Stated task: Copy the lines below word for word, starting at the line that contains "You are a GUI" and ending at the line that contains "pos(361,117)", with both of those lines included. Leave the pictures out of your copy.

Given data:
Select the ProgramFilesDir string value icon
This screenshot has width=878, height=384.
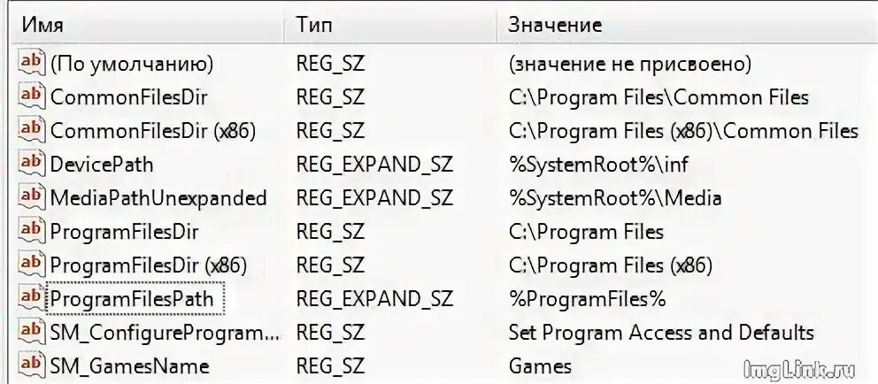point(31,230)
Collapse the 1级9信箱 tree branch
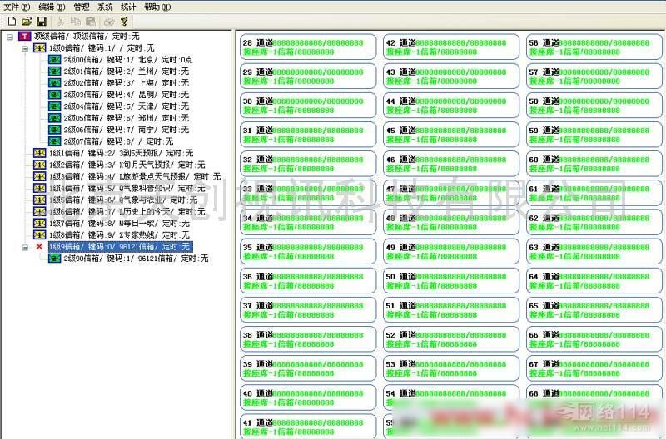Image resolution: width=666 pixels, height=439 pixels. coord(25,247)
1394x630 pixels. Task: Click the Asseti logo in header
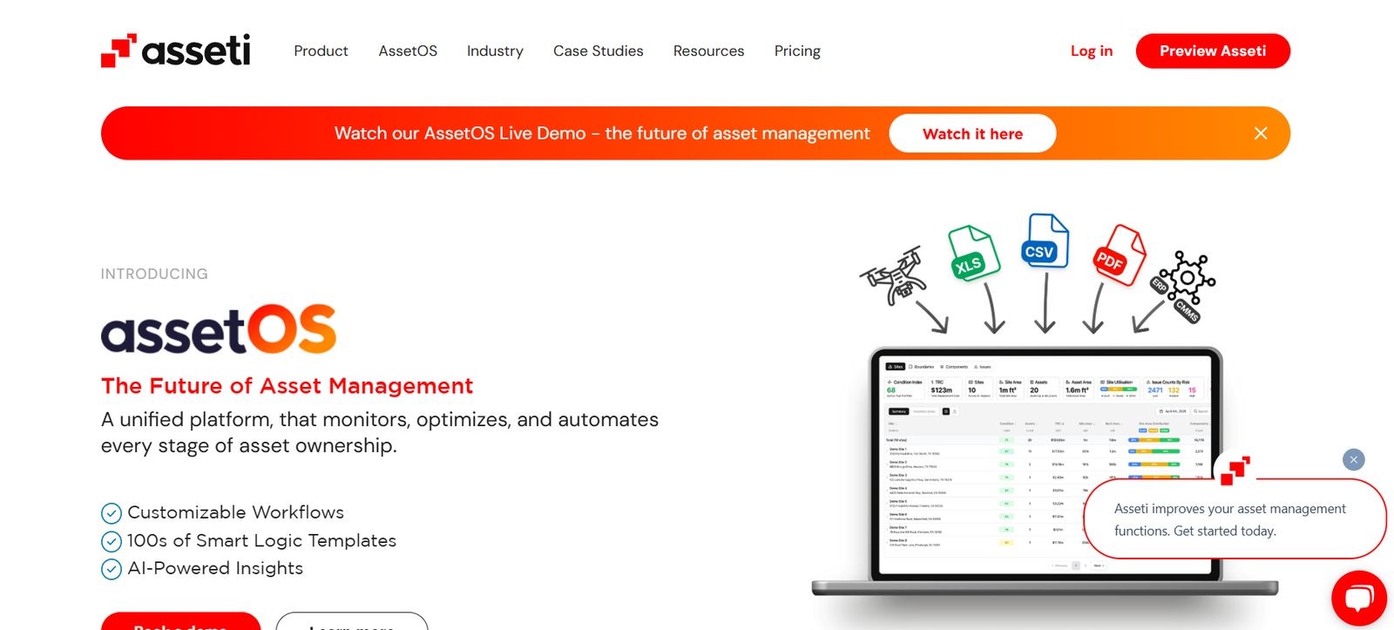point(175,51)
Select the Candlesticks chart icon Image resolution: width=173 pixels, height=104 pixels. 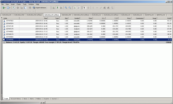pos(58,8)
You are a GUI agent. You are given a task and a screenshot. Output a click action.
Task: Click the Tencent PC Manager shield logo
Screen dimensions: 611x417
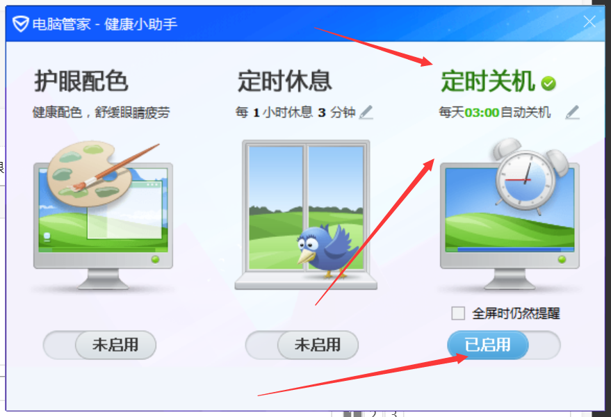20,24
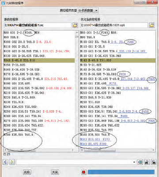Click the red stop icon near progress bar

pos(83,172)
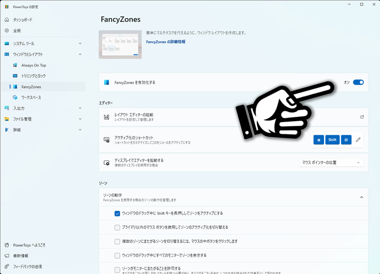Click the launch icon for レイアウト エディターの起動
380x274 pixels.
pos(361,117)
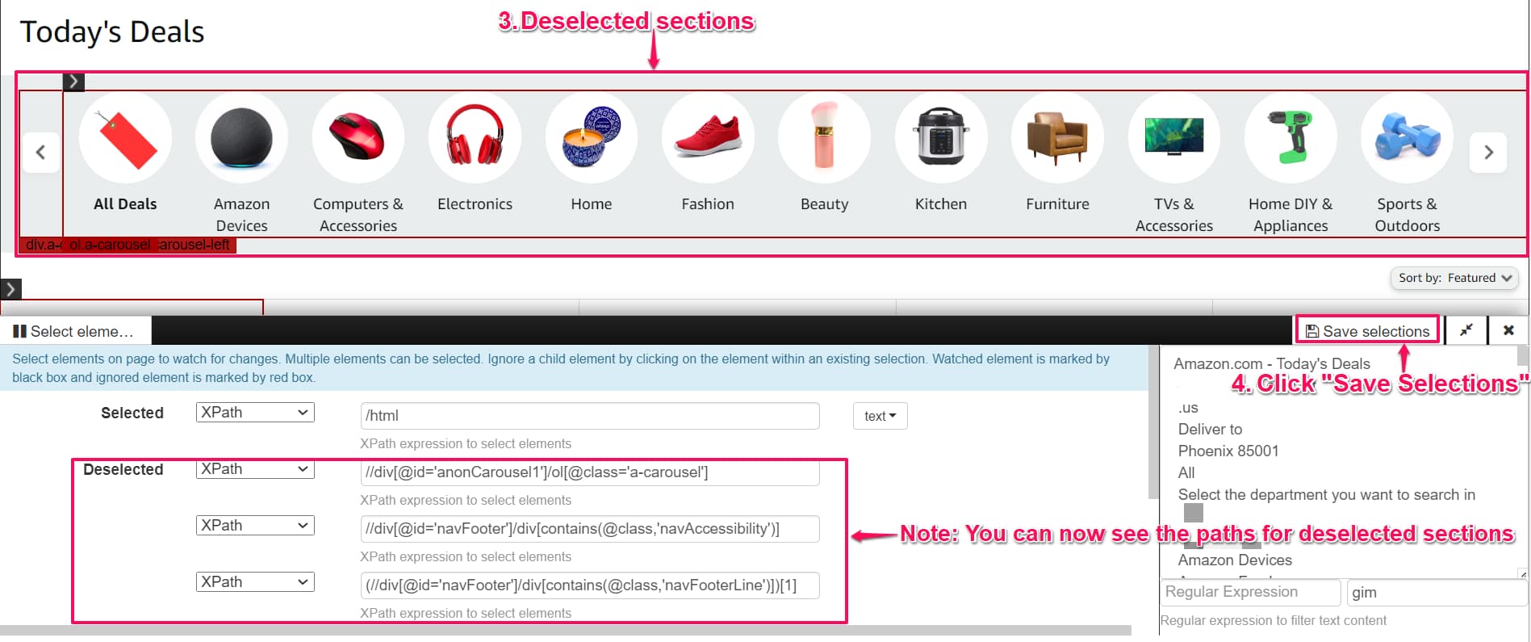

==

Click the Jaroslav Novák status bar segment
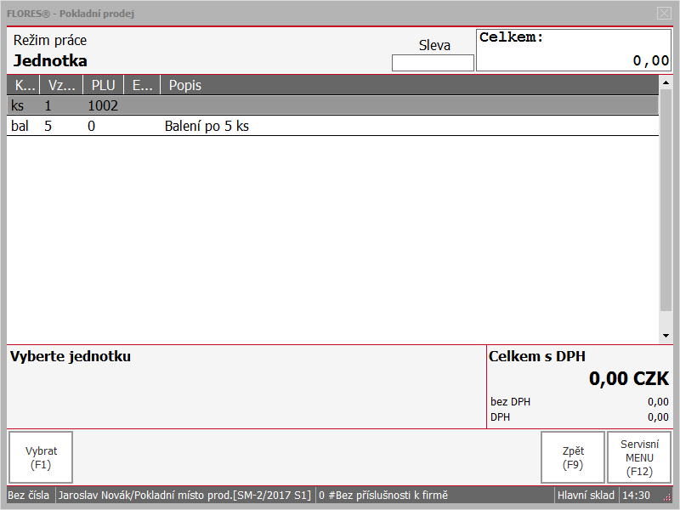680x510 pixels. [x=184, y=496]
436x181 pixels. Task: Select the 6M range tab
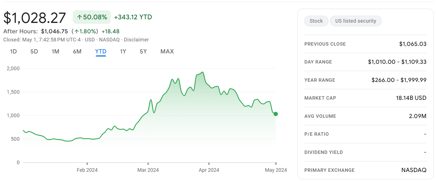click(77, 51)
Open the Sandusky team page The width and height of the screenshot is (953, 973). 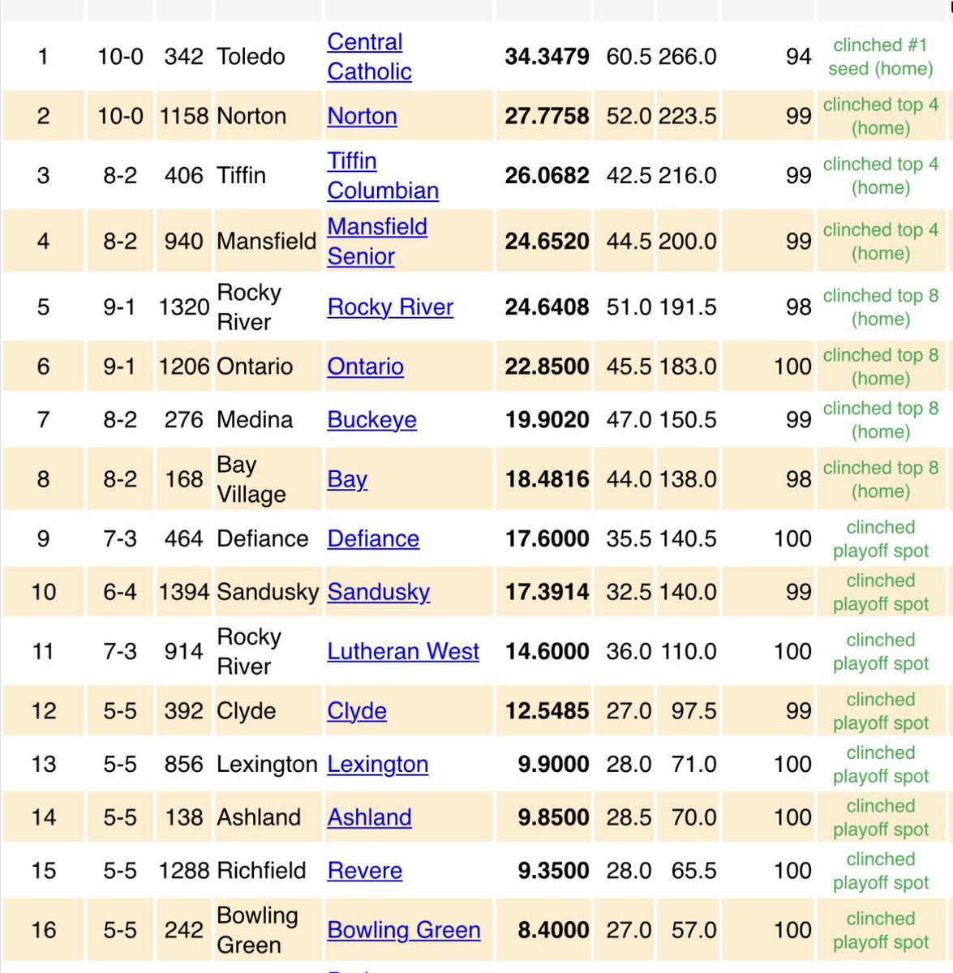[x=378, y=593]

---

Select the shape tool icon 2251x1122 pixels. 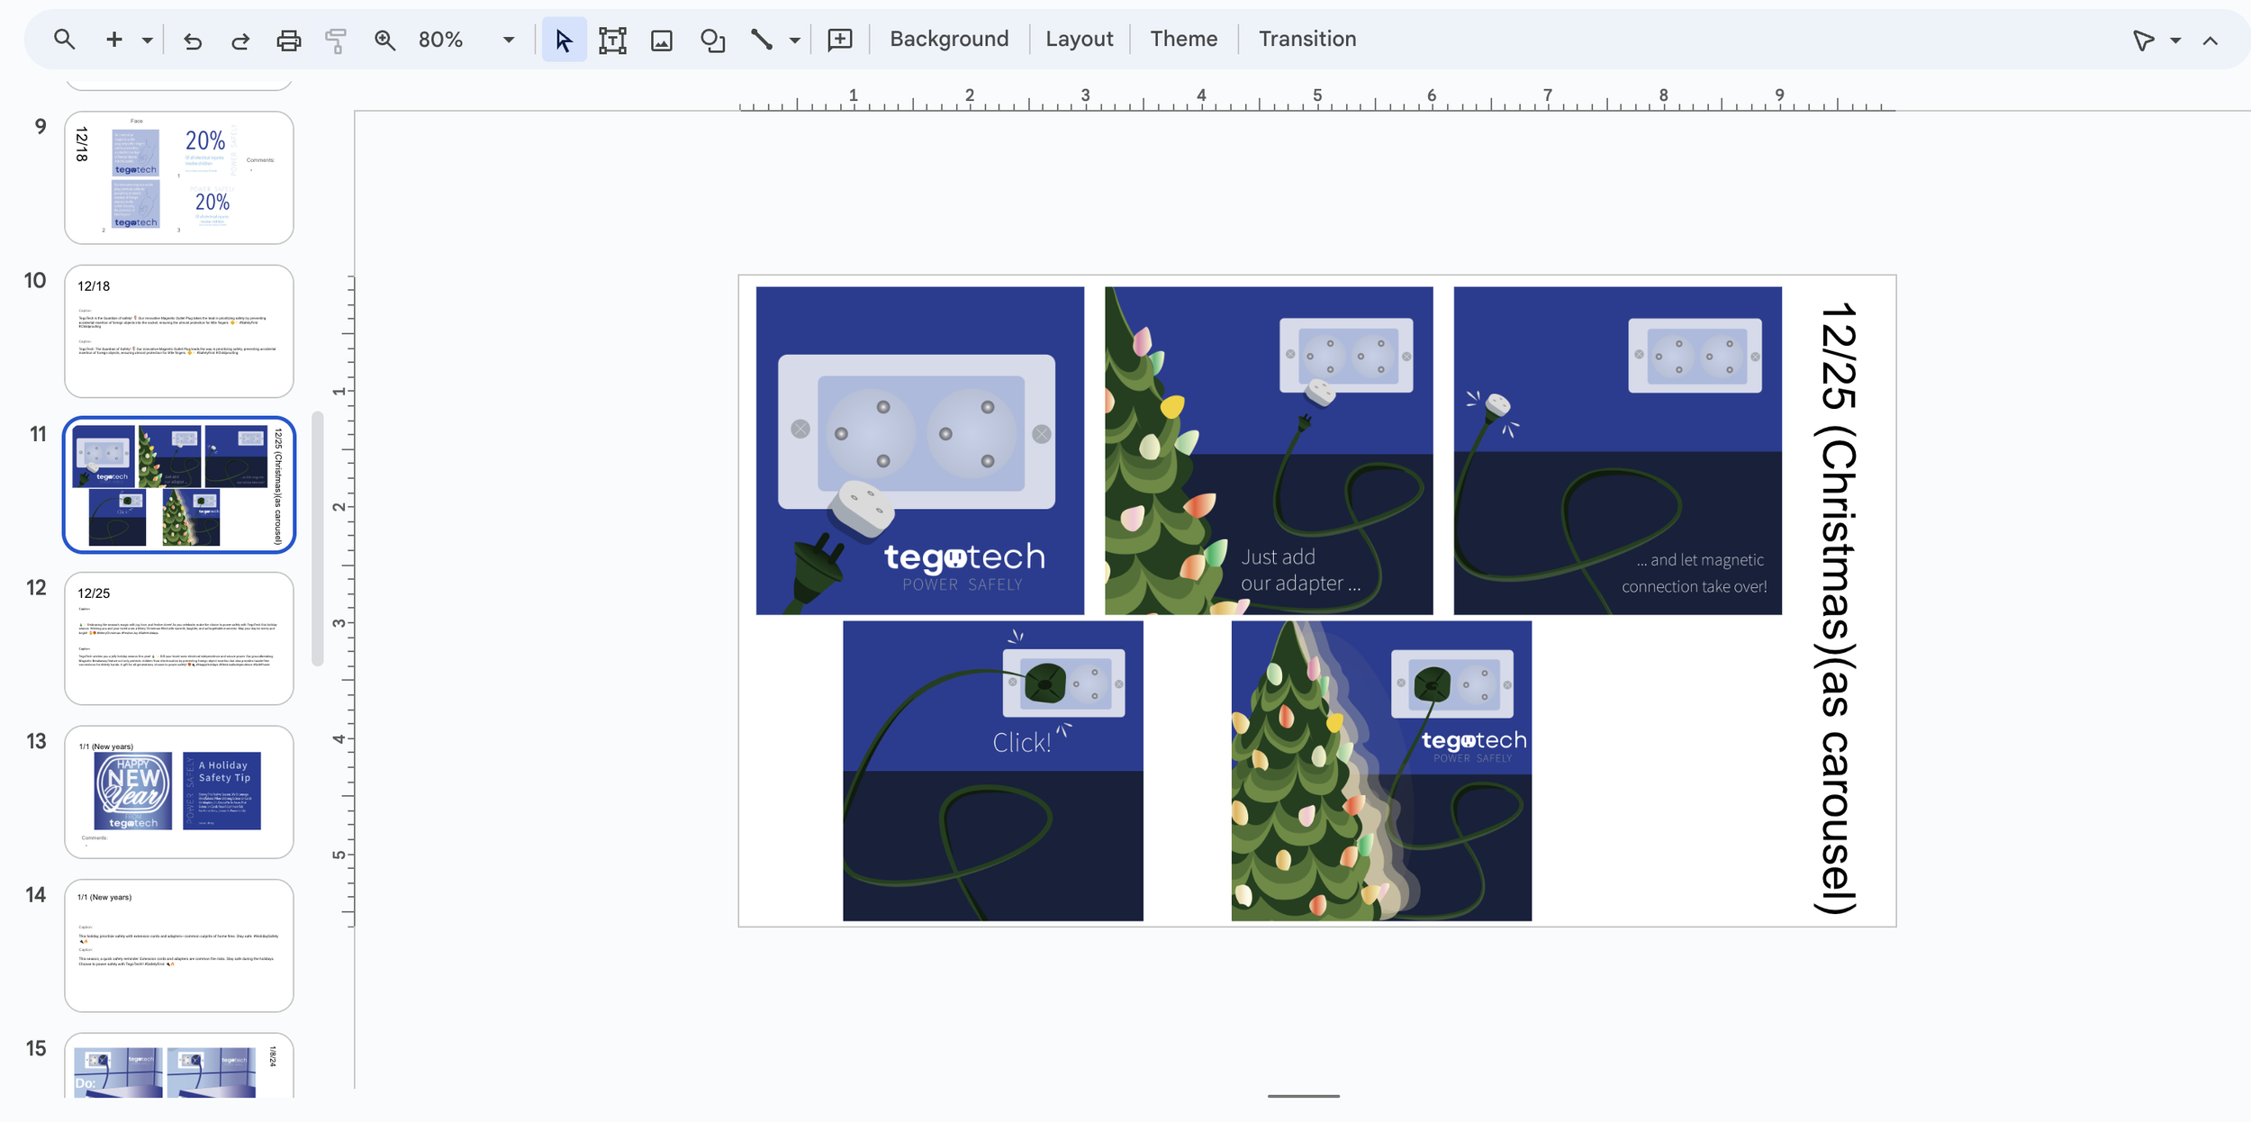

Expected output:
You are a GUI agent. You are given a task and a screenshot. Output a click action.
Task: Click the Tencent PC Manager shield logo
Screen dimensions: 611x417
20,24
Click the red stop icon near progress bar

pos(83,172)
Click the launch icon for レイアウト エディターの起動
380x274 pixels.
pos(361,117)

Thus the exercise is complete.